POR ING. HÉCTOR CASTRO GALLEGOS
Siempre hablan de que la movilidad es progreso.
Que más carreteras significaban desarrollo.
Que el concreto era sinónimo de futuro.
Pero hoy, mientras venden autopistas como si fueran activos prescindibles, queda claro algo más incómodo: nunca pensaron en mover al país, solo en administrarlo.
El poder tradicional sigue atrapado en una lógica vieja: infraestructura física como símbolo de control. P
ero la evidencia científica sobre cómo tomamos decisiones —cómo el cerebro prioriza eficiencia, velocidad y recompensa inmediata— demuestra que los sistemas que no se adaptan simplemente se vuelven irrelevantes.
No es ideología, es biología.
Y México está siendo gobernado contra esa lógica.
La movilidad ya no es solo asfalto.
Es datos, automatización, redes inteligentes.
Es trenes que optimizan rutas en tiempo real, puertos que operan con inteligencia artificial, carreteras que dialogan con vehículos autónomos.
Pero aquí seguimos celebrando kilómetros construidos como si estuviéramos en el siglo pasado.
La venta de autopistas no es estrategia: es síntoma. Síntoma de un poder que llega tarde a todo.
Que no entiende que la verdadera infraestructura hoy no se mide en casetas, sino en capacidad de integrar sistemas.
Y mientras eso pasa, el país se fragmenta: regiones desconectadas, logística ineficiente, costos que asfixian.
Lo más grave no es la decisión empresarial. Es el vacío político. Porque el Estado no está marcando el rumbo; está reaccionando.
Y cuando el poder público reacciona en lugar de anticipar, pierde.
Pierde control, pierde soberanía, pierde futuro.
Desde una mirada más joven —menos paciente, más directa— esto ya no es debatible: el problema no es la falta de recursos, es la falta de visión.
Nos gobiernan con mapas viejos en un mundo que ya navega con algoritmos.
La súper inteligencia artificial no es una promesa lejana, es una herramienta presente.
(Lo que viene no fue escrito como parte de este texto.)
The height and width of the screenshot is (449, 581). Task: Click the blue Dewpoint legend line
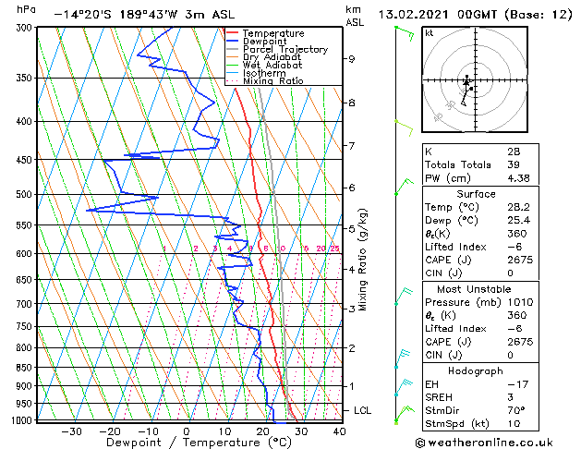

Y mientras otros países la integran para rediseñar su movilidad, aquí sigue siendo discurso.
Eso no es atraso tecnológico: es negligencia política.
Porque sí, hay que decirlo sin rodeos: el poder está retrasado. Retrasado en cómo entiende la movilidad, en cómo invierte, en cómo prioriza.
Y ese retraso no es neutral, tiene consecuencias.
Se traduce en tiempo perdido, en oportunidades que no llegan, en un país que se mueve menos de lo que podría.
La pregunta ya no es si vamos a cambiar. La pregunta es quién se va a quedar atrás cuando ese cambio ocurra.
Y por ahora, todo apunta a que no seremos nosotros.